Durante muito tempo, os cuidados com o envelhecimento feminino estiveram ligados à estética. Rugas, flacidez e sinais do tempo dominaram as estratégias de juventude.

Especialistas defendem uma visão mais ampla: envelhecer bem envolve saúde e bem-estar geral, não apenas aparência. A abordagem integrada busca unir diferentes áreas da medicina em um cuidado único.

A médica Taiz Campbell explica que o envelhecimento saudável depende de fatores que se influenciam ao longo da vida. A ideia é alinhar endocrinologia, ginecologia, nutrição e dermatologia em estratégias personalizadas.

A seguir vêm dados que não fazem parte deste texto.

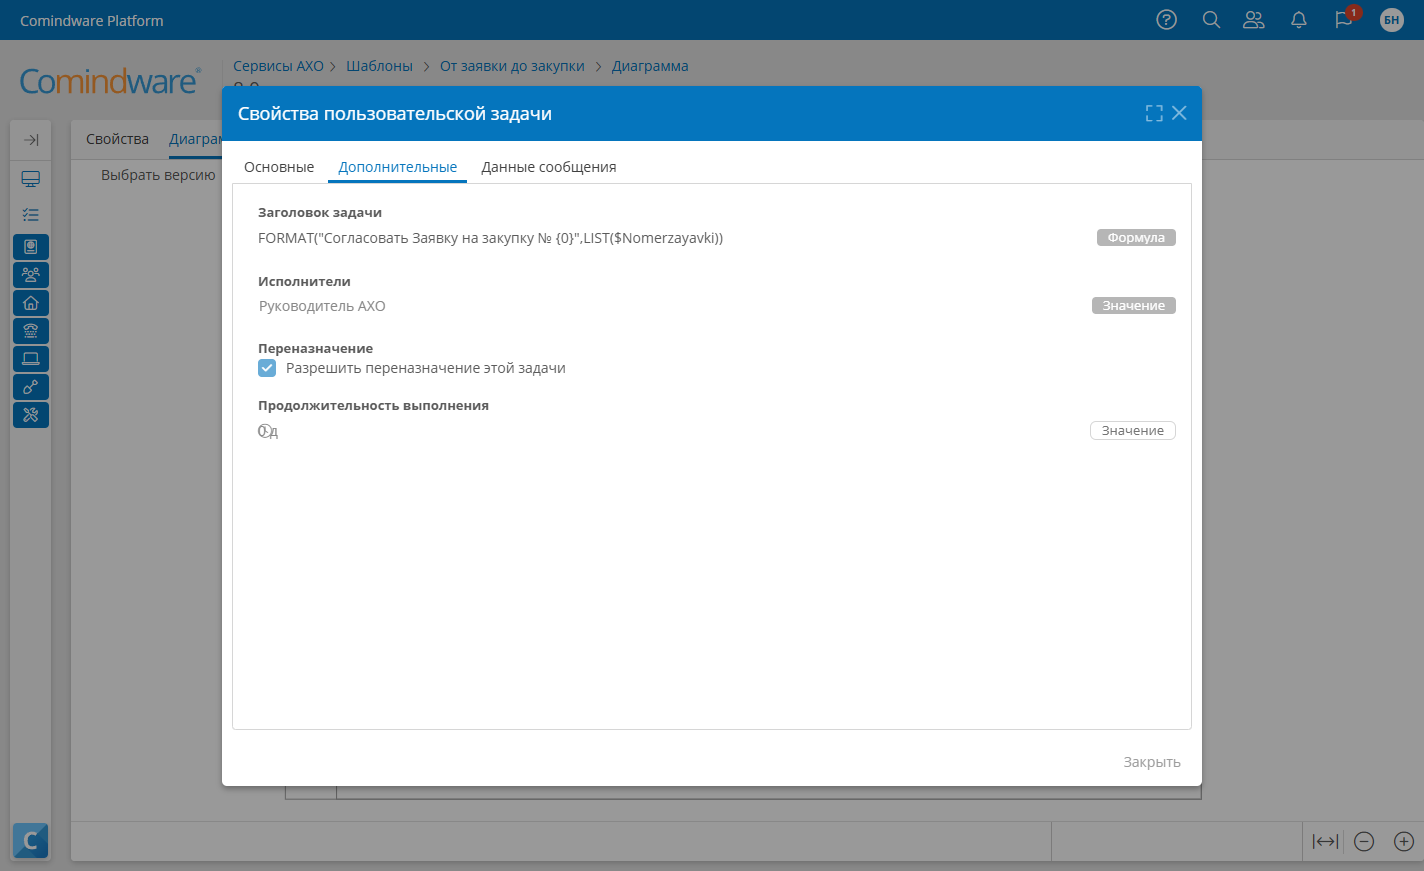The image size is (1424, 871).
Task: Open the help question mark icon
Action: [1166, 19]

Seis pilares do envelhecimento saudável

1. Regulação hormonal

Alterações naturais afetam energia, sono e composição corporal. Endocrinologia e ginecologia ajudam a identificar mudanças e orientar medidas para manter funcionalidade e qualidade de vida.

2. Preservação da massa muscular

A perda de massa reduz força, mobilidade e autonomia. Avaliação corporal, treino de força e alimentação adequada são fundamentais para manter a funcionalidade ao longo dos anos.

3. Controle inflamatório

Processos inflamatórios persistentes influenciam vários sistemas. Hábitos saudáveis, alimentação equilibrada e acompanhamento clínico são importantes para reduzir impactos metabólicos.

4. Saúde íntima

Mudanças hormonais podem impactar conforto e bem-estar. Acompanhamento ginecológico e fisioterapia pélvica ajudam a identificar e manejar questões relacionadas à saúde íntima.

5. Saúde vascular

A circulação influencia qualidade de vida e funcionamento do organismo. Cirurgia vascular e áreas correlatas atuam na avaliação e na prevenção de complicações circulatórias.

6. Qualidade da pele

A pele reflete saúde e hábitos de vida. Dermatologia, nutrição e endocrinologia atuam de forma integrada para entender fatores que vão além da estética e afetam o bem-estar.

O conceito de Quiet Longevity guia esse approach no GTC, com avaliações que combinam composição corporal, força, exames e hábitos de vida. O objetivo é planejar saúde, bem-estar e funcionalidade ao longo de todas as fases.

Esse movimento acompanha mudanças culturais sobre o corpo feminino e o tempo. A estética continua relevante, mas é parte de uma visão mais ampla de qualidade de vida e funcionalidade.